Lines to return, exactly: from the line with "Given: Select the Centimeters radio button" to the line with "Given: Select the C: drive tab at top" in the entries below, both included.
===== Given data
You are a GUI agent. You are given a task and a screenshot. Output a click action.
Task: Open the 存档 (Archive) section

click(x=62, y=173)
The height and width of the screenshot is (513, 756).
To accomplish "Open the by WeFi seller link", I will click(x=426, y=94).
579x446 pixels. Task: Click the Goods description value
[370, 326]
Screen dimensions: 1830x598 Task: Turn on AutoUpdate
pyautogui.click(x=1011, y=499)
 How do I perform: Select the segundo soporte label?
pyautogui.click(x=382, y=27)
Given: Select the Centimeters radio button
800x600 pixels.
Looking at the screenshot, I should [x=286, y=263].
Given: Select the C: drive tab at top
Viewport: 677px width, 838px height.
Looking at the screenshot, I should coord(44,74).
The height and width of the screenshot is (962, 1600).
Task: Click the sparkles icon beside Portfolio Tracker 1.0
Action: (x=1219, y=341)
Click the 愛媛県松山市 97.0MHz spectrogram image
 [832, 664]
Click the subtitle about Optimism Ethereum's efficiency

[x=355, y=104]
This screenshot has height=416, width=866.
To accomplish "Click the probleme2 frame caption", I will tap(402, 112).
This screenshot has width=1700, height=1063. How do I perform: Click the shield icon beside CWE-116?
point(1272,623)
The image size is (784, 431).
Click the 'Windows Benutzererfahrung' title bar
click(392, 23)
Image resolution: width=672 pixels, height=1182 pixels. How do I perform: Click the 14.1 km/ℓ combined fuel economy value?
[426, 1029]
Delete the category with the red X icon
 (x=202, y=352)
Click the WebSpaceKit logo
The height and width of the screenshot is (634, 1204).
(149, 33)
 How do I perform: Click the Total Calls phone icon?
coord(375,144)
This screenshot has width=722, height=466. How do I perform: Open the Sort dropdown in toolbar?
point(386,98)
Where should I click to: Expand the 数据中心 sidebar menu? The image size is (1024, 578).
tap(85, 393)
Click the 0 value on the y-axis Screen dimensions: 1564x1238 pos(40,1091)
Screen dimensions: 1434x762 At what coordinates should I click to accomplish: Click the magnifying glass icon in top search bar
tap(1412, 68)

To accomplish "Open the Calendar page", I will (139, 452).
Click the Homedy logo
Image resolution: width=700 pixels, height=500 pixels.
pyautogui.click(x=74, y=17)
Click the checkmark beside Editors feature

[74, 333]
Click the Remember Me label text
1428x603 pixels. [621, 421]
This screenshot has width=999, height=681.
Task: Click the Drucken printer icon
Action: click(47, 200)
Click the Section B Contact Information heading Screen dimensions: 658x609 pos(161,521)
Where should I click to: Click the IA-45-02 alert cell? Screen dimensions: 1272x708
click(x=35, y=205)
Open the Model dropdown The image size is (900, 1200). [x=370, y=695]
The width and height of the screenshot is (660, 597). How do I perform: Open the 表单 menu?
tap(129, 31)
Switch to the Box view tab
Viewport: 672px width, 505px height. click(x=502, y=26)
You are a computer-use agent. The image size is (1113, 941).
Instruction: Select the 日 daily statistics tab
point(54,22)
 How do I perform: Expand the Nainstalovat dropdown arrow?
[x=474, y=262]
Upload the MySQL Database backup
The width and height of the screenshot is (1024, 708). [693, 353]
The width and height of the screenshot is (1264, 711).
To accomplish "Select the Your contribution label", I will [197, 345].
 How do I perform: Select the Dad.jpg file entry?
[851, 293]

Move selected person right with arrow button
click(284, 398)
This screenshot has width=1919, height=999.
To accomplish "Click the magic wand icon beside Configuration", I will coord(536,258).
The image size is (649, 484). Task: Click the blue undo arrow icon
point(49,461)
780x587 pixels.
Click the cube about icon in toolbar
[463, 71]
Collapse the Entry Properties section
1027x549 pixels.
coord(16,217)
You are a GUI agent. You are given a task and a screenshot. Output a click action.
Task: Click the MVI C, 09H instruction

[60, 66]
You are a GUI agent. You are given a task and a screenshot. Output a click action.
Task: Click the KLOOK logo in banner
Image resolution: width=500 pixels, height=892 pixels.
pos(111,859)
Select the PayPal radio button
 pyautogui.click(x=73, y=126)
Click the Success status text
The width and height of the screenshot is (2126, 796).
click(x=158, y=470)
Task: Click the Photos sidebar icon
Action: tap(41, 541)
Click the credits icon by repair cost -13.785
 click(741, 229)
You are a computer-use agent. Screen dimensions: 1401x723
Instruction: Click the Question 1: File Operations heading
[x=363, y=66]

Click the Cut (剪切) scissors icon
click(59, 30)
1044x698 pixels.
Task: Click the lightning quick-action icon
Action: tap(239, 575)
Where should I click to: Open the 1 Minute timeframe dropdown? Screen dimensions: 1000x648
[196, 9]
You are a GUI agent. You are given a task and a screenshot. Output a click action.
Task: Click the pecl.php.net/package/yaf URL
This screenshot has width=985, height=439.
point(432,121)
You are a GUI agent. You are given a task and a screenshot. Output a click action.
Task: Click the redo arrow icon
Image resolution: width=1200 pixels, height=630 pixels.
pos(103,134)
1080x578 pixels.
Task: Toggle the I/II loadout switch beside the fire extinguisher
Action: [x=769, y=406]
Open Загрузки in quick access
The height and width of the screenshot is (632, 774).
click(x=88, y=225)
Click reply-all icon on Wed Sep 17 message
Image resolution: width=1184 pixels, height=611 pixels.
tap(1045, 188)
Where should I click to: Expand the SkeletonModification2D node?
==========
=== Worked solution ===
Given: Select the Centimeters radio button
800x600 pixels.
Looking at the screenshot, I should [x=286, y=263].
Given: Select the C: drive tab at top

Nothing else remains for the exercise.